U.K. Nurse Vaccinated With Covid Shot Has Covid Weeks After Getting Vac!

by minimus 52 Replies latest jw friends

  • Anony Mous
    Anony Mous

    Did she get sick or did she test positive? If you have the vaccine, you can still test positive since the tests detect even inactive portions of the virus in your nasal tract and you will definitely test positive with a blood test since the blood test measures whether your immune cells can fight a sample of the virus.

    Also, did she get both doses of the vaccine? If she didn’t get both doses, which are 2 weeks apart, and with an incubation time of 2 weeks, she probably was sick before the vaccine was even available. It takes about a month with the current both doses of vaccines to build up your immunity system so it is likely she was already infected. The vaccine doesn’t heal you, it prevents the effects of an infection.

  • minimus
    minimus

    She is extremely tired and also tested positive along with other nurses in the wing. I would think that the medical staff would be tested before giving the vacs.

  • alanv
    alanv

    The nurse caught the virus 3 weeks after she had her jab. Like the flu you can still catch it, but its in much milder form so very inlikely to be hospitalised or die from it. This seems to have been the case with the nurse. She had a temperature and a persistant cough.

  • Sigfrid Mallozzi
    Sigfrid Mallozzi

    I live in a Southern State in the U. S. that is and always has been open and I don't wear a mask and have not received a vaccination. I'm not sick and have no symptoms. Therefore, I'm getting better results than one with vaccination and wearing a mask all the time. Yes, I know, I'm old and difficult.

  • WTWizard
    WTWizard

    One more reason not to get the shot. Quercetin and zinc, taken together, do the same thing and without all the potential DNA ruining side effects. It makes it more likely for me to get nothing, or a very mild case, instead of a serious case. Plus, unlike the vaccine, it works on all variants of coronaviruses, including the next MERS. Try that with the vaccine.

  • jhine
    jhine

    Here in the UK l don't remember being told that the vaccine stopped you getting covid. As Stan said it lessens the impact so people who may have been hospitalised won't be that ill after taking the vaccine .

    This is to stop deaths because you won't be so poorly and to take pressure off hospitals . At the moment routine ops are being cancelled and we have heard about cancer treatment being put back because beds and staff are being used for covid patients. I was never under the impression that this would stop covid in it's tracks .

    Jan

  • FFGhost
    FFGhost

    So, in other words, it turns out a vaccine with a 95% effectiveness rate, also has a 5% failure rate?

    That is, 1 in 20 persons who receive the vaccine will get infected anyway?

    Mind-blowing stuff.

    Math is hard!

  • stan livedeath
    stan livedeath

    Anyone got any better ideas? The death toll in the UK hit 100000 yesterday.

  • Phizzy
    Phizzy

    She probably got the first dose of the vaccine, which offers a bit of protection.

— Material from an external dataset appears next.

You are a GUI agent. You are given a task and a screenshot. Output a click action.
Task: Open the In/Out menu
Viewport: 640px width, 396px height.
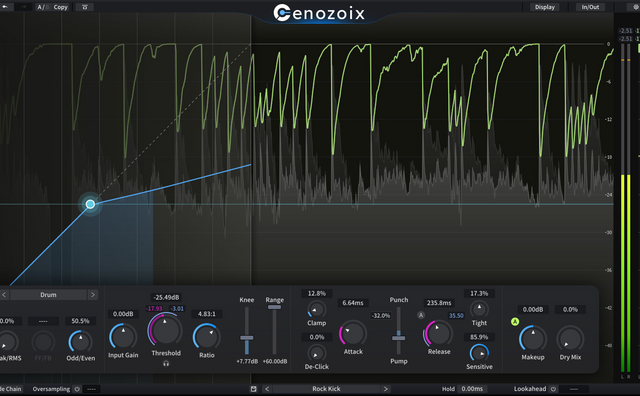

The second dose has to be given within 6 to 12 weeks, and then one month after that you should be pretty well protected.

  • minimus
    minimus

    I’m just saying at this point in the USA most people believe that if everyone gets the vaccine that we can begin to resume our lives and stop wearing masks and go back to stadiums and watch ballgames and music concerts just like before. People here are anxious to get the shots not just so they won’t die or not just not to get a severe infection, they want it because they believe you will receive immunity from the virus. I guess you folks in the uk are better informed that we are.

    Also in this country, many people are reticent about even getting the vacs.